=== What is required ===
Exact reproduction, images excluded: write out the records below.

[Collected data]
BEGIN
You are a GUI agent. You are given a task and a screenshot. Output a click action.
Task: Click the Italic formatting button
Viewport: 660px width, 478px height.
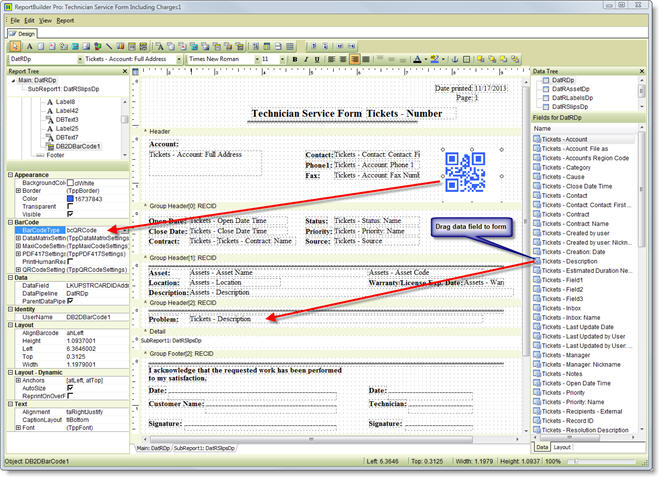[x=306, y=60]
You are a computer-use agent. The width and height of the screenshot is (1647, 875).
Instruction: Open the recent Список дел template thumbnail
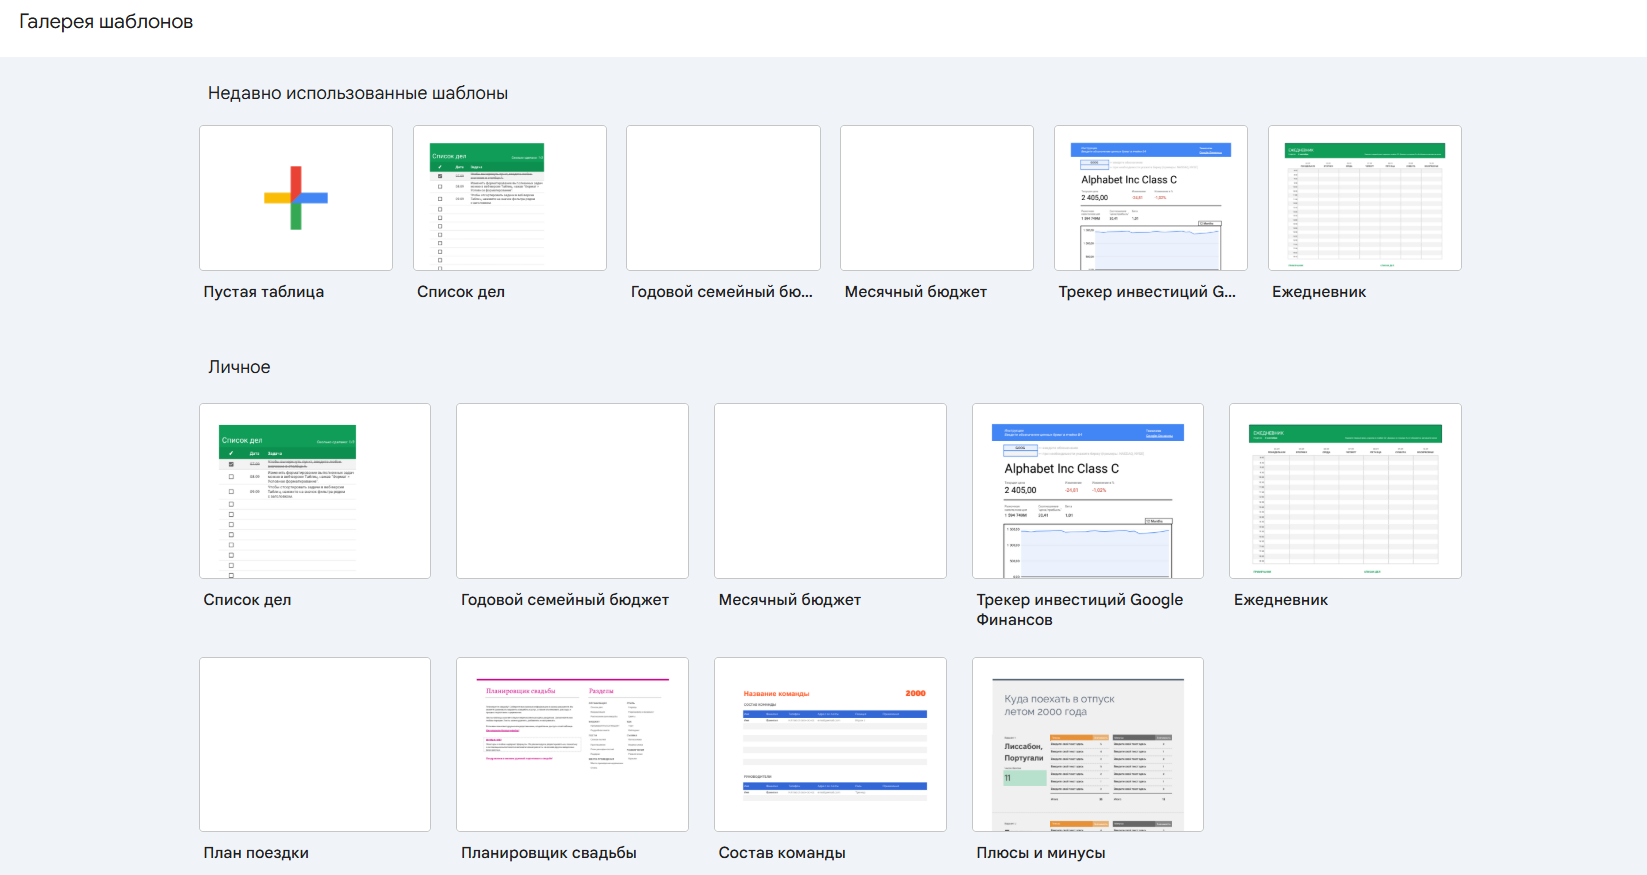pos(510,198)
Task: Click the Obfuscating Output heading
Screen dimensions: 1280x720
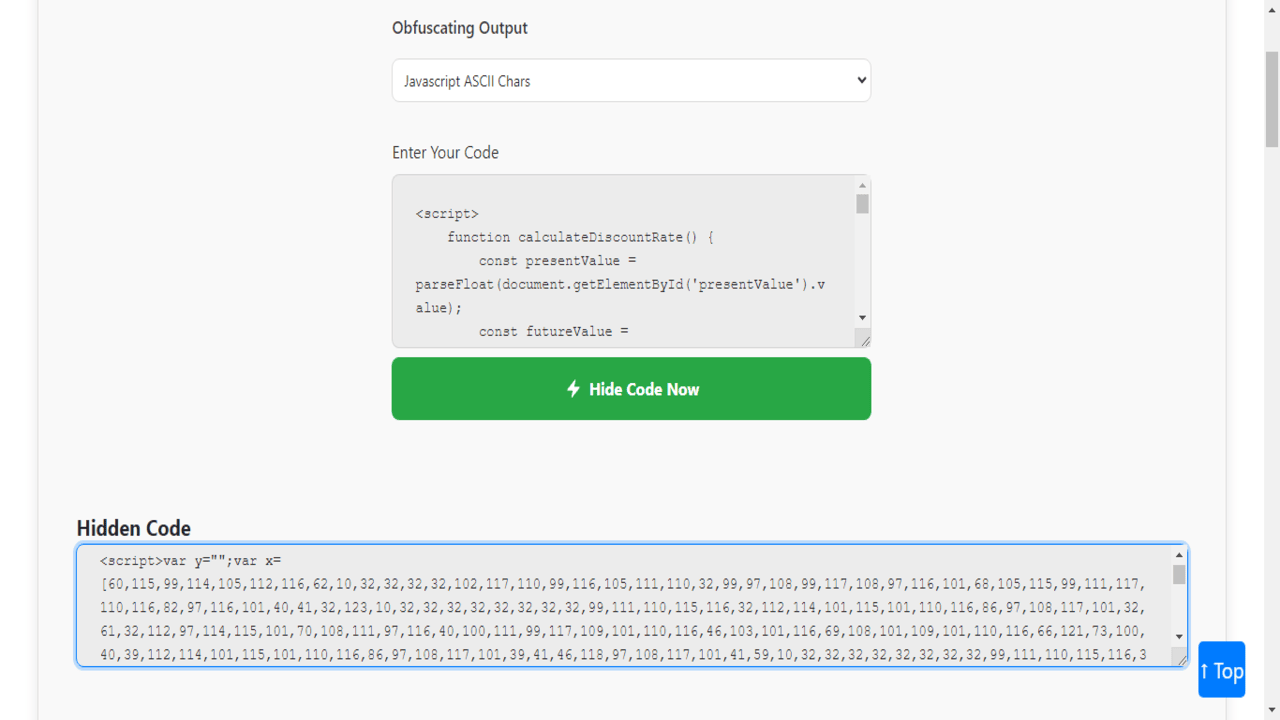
END
=== Final answer ===
You are a GUI agent. You are given a task and a screenshot. Output a click action.
Task: Click the Italic formatting button
Viewport: 660px width, 478px height.
[x=306, y=60]
You are a computer-use agent. The width and height of the screenshot is (1647, 875).
Instruction: Open the recent Список дел template thumbnail
pos(510,198)
Task: Click the Obfuscating Output heading
Screen dimensions: 1280x720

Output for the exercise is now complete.